On the first issue the applicants argued that the digital devices were not, as a matter of statutory construction “records” or “documents” and that their retention was therefore ultra vires. Mr. Justice Anderson Chow dismissed this argument noting that in s. 1 of Part 1 of Schedule 1 to the SFO “record” or “document” are given very wide meaning and “[h]aving regard to the way or manner in which information and data are nowadays being created, transmitted, kept and stored by digital devices…it would…be wholly out of touch with reality to read [the provisions of the SFO] as excluding such digital devices from the scope of those provisions.” An additional argument that the seizure of the items interfered with the right to privacy (as the devices contained private and personal data not relevant to the investigation) was also rejected as the right to privacy is not absolute; the seizures were rationally connected to the legitimate aim of the SFC investigation and were no more than was reasonably necessary. Further, the SFC had offered to use keyword searches to identify only relevant material.
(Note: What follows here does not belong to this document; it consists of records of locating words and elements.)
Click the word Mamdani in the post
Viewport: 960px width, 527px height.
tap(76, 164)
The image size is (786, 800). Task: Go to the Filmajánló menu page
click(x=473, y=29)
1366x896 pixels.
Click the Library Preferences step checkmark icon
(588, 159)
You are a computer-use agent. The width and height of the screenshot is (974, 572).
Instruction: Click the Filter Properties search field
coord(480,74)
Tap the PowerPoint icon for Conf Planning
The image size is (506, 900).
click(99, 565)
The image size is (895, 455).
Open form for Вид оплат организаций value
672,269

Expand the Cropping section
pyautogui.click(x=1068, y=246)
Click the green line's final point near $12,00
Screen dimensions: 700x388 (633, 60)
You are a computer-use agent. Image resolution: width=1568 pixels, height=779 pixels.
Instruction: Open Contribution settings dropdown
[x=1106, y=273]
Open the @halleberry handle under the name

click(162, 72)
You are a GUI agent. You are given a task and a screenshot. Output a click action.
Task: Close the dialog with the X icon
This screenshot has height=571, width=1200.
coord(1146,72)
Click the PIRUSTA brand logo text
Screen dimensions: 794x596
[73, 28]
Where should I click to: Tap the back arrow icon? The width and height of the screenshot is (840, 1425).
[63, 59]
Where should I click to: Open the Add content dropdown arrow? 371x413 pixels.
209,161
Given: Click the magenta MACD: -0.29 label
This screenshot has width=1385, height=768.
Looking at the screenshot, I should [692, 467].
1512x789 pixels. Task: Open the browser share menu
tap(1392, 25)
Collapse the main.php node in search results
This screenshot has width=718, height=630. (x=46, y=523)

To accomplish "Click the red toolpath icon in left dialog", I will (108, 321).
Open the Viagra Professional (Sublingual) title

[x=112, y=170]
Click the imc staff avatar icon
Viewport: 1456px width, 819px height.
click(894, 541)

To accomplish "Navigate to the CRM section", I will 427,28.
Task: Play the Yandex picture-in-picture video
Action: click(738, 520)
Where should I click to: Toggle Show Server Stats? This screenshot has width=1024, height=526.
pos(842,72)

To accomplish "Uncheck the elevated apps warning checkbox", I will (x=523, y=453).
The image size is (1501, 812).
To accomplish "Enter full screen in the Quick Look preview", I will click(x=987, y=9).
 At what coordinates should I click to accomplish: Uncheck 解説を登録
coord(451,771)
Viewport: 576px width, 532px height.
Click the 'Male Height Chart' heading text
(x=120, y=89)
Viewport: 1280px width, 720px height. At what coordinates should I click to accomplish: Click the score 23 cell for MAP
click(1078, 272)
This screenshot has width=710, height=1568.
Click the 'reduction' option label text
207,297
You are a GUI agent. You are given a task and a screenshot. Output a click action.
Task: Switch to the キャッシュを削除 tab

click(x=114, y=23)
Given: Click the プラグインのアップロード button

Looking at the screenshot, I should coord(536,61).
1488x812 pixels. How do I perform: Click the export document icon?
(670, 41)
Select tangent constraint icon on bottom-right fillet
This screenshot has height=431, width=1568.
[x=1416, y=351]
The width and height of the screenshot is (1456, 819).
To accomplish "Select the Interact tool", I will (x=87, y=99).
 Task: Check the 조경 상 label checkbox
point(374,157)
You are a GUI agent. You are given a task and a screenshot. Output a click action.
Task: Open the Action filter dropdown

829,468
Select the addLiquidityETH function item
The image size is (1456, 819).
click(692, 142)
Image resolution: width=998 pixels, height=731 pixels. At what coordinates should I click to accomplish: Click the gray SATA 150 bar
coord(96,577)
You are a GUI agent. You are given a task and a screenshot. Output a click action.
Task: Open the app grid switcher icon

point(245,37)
On the second issue the applicants argued that by issuing s. 183(1) notices, the applicants were required to produce vast amounts of materials which were irrelevant to the SFC investigation and were therefore ultra vires; and to construe s. 183 as permitting the SFC to require the production of large amounts of irrelevant materials would give rise to a disproportionate restriction on the right to privacy. Mr. Justice Chow determined that most storage of information and records is nowadays in electronic form in email accounts and digital devices and it was inevitable that there would be large amounts of personal material. To seize the entire devices and have access to the entire email account is in practical terms inevitable. The offer of keyword searches to safeguard the privacy of the applicants also represented “a practical and reasonable compromise of the conflicting interests of the SFC and the applicants”.
Finally the applicants had argued that the warrants lacked specificity in that they failed to specify or limit the scope of the search, seizure and removal authorised by the warrants; they failed to identify any particular offence and certain parts of the warrants were vague and unspecific. In considering s. 191 of the SFO, Mr. Justice Chow rejected this argument, as s. 191 did not require an offence to be identified: all that was required under s. 191 (satisfaction on information laid on oath; persons authorised to execute; the premises; the scope of the authorisation; the validity period) had been complied with.
- The extra teeth provided to the SFC by s. 183 of the SFO, in this case giving them the power to require passwords to be given for digital devices, should circumvent the need for lengthy/delayed examination by forensic computer experts.
- Given that SFC investigations are often likely to involve the seizure of hand-held phones and computers, there is a practical need to maintain back-up systems so that businesses can remain operational when their offices are raided. Although this is often remedied by the provision of a clone by the investigating agency, it is not guaranteed.
- Although legal professional privilege (LPP) was not in issue in this case, and there is provision in the Citic case for the correct procedure to be adopted in the event of a claim of LPP, the case demonstrates that LPP documents could be disclosed unintentionally by the wide-ranging scope of examination of materials seized by the SFC. Documents over which LPP could be claimed should be clearly marked, password protected, and kept separately within digital systems.